** INSTRUKSI **
Ubah bagian materi di bawah yang dimulai dengan baris berisi "Click header phone number 8 (800) 2-344-755" dan diakhiri dengan baris berisi "(x=525, y=325)", termasuk kedua baris itu, menjadi tabel Markdown dengan kolom No dan Baris. Lewati baris kosong dan jangan sertakan baris lain.

** MATERI YANG DITAMPILKAN **
───
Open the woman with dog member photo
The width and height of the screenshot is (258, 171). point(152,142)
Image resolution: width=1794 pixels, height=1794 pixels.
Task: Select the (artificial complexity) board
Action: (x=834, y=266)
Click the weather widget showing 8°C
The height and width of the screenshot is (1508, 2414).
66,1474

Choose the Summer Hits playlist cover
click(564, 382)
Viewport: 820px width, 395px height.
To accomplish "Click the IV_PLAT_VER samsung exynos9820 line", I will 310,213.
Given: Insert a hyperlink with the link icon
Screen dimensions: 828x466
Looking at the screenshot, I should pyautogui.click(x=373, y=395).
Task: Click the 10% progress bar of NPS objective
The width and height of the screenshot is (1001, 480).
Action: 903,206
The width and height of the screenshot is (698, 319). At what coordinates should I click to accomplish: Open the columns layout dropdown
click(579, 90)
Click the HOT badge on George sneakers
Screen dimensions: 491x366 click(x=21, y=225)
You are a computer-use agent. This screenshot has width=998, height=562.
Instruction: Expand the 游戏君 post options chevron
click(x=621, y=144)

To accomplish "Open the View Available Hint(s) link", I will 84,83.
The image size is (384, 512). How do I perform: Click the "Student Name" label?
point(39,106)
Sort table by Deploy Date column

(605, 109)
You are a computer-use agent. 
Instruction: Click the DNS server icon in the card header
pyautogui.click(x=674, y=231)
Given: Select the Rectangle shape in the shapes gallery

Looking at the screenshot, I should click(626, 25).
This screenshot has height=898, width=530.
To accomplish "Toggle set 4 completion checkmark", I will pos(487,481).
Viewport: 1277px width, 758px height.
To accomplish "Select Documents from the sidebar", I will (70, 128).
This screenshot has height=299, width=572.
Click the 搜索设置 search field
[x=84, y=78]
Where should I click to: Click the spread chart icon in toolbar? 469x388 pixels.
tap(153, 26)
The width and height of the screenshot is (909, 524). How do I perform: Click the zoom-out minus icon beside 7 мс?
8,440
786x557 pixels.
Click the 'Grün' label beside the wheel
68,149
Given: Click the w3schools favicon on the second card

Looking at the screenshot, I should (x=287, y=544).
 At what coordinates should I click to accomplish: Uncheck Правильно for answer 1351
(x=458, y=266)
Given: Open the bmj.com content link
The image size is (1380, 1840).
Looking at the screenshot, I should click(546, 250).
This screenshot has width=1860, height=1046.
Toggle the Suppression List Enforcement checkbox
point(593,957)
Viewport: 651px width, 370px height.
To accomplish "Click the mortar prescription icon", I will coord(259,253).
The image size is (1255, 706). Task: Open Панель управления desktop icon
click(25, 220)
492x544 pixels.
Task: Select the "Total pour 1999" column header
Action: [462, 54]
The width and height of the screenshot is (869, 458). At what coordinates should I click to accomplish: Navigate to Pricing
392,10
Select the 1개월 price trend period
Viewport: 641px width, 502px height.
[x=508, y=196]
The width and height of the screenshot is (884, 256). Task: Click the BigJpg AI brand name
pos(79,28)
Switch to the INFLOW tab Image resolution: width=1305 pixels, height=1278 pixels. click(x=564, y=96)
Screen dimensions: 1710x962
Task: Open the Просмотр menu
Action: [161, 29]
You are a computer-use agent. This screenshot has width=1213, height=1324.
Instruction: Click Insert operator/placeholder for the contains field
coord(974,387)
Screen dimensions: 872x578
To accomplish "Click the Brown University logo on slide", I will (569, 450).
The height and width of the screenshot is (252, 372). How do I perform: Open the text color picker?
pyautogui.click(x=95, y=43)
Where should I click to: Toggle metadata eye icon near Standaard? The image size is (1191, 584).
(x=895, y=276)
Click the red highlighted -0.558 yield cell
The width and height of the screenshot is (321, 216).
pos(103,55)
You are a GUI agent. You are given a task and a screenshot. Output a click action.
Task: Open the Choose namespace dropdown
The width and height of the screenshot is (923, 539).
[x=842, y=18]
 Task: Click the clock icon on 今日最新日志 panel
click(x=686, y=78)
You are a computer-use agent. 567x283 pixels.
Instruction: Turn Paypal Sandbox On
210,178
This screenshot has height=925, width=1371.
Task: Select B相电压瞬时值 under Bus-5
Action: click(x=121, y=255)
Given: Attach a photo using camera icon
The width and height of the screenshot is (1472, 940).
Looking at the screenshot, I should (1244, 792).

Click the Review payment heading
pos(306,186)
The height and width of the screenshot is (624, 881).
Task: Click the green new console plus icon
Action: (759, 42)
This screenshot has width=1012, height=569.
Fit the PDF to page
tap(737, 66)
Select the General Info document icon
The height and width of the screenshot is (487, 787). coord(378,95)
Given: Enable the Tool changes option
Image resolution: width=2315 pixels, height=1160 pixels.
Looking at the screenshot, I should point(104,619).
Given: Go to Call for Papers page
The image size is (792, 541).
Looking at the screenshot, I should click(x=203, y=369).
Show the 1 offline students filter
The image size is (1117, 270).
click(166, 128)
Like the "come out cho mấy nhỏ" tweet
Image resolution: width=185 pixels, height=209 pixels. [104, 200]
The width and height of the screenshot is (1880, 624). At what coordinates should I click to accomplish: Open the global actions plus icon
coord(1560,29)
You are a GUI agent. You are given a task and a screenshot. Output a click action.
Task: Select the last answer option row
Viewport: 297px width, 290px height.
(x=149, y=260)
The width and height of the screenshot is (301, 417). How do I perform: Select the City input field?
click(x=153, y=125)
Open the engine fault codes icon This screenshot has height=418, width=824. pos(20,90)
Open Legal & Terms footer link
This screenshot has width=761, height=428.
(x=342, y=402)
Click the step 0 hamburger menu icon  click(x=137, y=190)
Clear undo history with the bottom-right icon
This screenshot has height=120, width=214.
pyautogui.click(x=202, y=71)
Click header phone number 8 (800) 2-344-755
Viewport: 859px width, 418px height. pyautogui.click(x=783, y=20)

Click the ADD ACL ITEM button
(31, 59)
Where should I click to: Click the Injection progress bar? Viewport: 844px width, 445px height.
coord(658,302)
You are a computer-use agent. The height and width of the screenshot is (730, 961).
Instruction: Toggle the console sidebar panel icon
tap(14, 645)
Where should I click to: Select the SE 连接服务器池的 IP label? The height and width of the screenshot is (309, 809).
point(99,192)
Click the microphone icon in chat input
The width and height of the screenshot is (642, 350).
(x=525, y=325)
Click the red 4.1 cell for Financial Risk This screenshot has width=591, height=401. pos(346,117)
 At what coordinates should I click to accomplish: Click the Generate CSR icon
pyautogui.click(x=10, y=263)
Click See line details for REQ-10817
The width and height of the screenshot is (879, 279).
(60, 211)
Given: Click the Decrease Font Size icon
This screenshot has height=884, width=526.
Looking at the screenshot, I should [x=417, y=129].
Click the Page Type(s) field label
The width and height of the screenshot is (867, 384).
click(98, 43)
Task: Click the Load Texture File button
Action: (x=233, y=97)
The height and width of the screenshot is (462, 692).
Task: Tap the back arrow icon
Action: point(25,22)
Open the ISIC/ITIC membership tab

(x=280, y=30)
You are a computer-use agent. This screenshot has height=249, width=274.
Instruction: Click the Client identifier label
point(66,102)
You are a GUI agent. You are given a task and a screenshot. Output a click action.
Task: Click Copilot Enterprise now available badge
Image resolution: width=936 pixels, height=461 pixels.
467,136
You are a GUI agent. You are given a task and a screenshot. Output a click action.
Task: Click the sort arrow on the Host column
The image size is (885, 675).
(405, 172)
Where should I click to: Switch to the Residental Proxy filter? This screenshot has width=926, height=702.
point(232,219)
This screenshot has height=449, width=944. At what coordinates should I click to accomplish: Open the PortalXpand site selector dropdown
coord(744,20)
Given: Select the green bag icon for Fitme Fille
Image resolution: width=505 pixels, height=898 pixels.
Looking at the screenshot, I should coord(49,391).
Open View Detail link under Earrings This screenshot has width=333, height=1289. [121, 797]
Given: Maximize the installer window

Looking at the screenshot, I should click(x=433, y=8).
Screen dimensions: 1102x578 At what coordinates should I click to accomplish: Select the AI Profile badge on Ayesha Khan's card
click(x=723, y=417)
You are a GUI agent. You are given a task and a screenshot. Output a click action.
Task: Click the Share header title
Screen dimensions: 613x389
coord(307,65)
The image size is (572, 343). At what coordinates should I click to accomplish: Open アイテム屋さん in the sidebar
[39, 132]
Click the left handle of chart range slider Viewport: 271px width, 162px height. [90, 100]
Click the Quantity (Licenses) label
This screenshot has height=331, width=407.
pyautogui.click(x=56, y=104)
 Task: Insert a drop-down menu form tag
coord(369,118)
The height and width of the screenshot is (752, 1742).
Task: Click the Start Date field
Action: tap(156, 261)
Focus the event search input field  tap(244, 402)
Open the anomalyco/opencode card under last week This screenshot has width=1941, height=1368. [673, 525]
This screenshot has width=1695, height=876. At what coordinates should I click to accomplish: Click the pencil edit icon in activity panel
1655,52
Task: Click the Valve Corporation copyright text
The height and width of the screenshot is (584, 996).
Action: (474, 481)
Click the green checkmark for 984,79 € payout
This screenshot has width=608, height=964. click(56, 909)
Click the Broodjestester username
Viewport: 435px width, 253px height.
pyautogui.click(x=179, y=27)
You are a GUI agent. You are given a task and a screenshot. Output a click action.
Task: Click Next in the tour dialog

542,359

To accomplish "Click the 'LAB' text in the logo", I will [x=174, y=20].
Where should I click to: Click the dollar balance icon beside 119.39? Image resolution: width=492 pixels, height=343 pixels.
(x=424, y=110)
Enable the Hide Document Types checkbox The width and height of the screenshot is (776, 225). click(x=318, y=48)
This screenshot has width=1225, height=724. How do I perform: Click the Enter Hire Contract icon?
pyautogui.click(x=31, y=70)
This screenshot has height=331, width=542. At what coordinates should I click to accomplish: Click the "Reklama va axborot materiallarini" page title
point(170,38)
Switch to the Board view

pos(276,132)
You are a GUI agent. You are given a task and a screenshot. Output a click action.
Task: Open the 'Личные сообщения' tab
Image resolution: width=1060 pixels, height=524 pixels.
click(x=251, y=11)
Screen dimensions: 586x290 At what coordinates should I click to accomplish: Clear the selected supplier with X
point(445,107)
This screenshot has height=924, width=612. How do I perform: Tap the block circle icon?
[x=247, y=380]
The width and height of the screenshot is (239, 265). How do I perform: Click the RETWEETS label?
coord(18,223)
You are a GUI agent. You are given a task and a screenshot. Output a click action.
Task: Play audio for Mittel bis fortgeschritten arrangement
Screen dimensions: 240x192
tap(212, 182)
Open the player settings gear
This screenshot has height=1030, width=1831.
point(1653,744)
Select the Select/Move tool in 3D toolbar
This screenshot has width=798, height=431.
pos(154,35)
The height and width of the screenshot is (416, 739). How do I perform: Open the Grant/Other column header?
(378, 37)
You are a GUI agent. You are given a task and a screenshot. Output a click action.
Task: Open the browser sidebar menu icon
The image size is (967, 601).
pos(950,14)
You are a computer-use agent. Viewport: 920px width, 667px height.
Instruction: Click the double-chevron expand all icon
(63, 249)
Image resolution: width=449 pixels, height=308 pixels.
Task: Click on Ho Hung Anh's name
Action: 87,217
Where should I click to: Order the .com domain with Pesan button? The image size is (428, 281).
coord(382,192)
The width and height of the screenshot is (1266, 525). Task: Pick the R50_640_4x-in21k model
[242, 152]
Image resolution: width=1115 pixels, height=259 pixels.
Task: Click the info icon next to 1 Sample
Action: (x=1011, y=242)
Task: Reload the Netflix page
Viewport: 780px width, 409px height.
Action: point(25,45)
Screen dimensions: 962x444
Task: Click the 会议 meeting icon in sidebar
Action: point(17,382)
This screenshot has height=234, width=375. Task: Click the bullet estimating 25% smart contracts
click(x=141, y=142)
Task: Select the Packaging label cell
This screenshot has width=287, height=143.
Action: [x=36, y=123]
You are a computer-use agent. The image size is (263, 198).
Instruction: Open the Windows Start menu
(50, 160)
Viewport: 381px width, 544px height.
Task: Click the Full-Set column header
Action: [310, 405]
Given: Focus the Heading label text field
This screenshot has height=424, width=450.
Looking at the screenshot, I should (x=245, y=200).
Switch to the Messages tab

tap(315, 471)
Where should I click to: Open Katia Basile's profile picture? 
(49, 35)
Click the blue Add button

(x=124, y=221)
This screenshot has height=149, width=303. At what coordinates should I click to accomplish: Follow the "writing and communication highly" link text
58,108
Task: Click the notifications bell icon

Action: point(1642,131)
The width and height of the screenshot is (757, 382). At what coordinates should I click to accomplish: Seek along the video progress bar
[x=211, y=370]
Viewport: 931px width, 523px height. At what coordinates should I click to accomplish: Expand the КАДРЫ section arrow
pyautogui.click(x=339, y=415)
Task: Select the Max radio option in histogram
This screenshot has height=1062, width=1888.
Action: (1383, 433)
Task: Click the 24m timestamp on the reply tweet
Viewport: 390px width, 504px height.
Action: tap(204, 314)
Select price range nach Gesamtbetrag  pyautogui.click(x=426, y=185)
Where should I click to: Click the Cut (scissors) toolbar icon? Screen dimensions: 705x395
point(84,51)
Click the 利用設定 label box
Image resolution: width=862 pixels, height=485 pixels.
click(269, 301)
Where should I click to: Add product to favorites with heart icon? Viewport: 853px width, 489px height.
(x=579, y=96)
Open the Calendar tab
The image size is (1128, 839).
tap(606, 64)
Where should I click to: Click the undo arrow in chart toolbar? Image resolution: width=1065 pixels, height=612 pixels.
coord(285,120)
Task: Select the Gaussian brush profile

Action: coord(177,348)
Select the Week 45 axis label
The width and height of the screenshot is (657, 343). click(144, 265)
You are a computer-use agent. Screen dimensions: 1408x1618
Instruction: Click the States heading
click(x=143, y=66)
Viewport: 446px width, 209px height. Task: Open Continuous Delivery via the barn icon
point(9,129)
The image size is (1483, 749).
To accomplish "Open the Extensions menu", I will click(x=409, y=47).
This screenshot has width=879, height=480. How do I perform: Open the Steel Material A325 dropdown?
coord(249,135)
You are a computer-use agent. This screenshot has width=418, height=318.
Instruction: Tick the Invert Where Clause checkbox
───
** JAWABAN TERTULIS **
| No | Baris |
|---|---|
| 1 | Click header phone number 8 (800) 2-344-755 |
| 2 | Viewport: 859px width, 418px height. pyautogui.click(x=783, y=20) |
| 3 | Click the ADD ACL ITEM button |
| 4 | (31, 59) |
| 5 | Where should I click to: Click the Injection progress bar? Viewport: 844px width, 445px height. |
| 6 | coord(658,302) |
| 7 | You are a computer-use agent. The height and width of the screenshot is (730, 961). |
| 8 | Instruction: Toggle the console sidebar panel icon |
| 9 | tap(14, 645) |
| 10 | Where should I click to: Select the SE 连接服务器池的 IP label? The height and width of the screenshot is (309, 809). |
| 11 | point(99,192) |
| 12 | Click the microphone icon in chat input |
| 13 | The width and height of the screenshot is (642, 350). |
| 14 | (x=525, y=325) |